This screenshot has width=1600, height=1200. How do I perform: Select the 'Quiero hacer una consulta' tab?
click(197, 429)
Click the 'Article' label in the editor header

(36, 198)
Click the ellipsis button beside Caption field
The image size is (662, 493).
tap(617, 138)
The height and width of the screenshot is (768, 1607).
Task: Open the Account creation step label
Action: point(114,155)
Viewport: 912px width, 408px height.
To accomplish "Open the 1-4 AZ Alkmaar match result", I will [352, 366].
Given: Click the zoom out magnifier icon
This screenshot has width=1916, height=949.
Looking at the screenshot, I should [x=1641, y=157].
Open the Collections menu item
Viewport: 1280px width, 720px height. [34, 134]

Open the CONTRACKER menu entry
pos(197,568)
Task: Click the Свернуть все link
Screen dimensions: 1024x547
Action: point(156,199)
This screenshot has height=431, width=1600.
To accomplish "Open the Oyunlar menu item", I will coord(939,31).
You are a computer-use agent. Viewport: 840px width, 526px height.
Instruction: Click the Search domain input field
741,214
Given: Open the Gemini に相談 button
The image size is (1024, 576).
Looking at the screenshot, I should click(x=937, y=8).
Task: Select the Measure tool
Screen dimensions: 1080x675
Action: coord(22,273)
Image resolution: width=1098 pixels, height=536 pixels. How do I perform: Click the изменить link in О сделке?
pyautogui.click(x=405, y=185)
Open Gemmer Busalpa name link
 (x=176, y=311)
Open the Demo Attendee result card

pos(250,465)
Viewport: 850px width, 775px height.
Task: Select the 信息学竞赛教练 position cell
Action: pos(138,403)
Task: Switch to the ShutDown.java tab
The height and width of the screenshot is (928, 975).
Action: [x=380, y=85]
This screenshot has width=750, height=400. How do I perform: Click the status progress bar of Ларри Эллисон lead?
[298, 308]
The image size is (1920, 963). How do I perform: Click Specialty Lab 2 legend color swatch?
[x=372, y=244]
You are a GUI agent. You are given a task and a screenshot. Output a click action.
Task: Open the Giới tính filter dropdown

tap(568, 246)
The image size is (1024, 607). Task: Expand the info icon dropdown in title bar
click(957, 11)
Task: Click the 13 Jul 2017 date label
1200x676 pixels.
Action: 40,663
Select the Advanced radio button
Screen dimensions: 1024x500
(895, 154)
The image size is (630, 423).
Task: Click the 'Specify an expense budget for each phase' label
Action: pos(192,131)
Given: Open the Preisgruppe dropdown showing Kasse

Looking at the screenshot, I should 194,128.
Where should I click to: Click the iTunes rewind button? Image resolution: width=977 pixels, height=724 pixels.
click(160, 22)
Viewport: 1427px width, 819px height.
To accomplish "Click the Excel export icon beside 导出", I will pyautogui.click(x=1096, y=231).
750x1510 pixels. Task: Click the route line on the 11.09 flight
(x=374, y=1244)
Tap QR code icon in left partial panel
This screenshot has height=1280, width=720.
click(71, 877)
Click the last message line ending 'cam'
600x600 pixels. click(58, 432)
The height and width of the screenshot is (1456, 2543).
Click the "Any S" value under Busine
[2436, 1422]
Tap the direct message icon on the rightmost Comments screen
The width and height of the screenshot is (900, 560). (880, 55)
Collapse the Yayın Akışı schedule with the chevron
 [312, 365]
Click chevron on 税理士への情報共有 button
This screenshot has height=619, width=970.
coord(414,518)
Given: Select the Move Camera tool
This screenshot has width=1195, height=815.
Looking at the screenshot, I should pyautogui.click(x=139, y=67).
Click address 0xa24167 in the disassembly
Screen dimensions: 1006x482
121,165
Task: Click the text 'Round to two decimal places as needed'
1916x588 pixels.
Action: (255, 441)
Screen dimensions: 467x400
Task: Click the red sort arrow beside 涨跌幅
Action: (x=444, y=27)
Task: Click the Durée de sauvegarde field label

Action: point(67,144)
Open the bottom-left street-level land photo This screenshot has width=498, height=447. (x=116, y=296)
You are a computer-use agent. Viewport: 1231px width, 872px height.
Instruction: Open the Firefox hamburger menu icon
-.-.-
:: YOUR INSTRUCTIONS ::
Among the lines above, find those holding the word "agent" and state how many there are, number only.

:: SOLUTION TO THIS TASK ::
3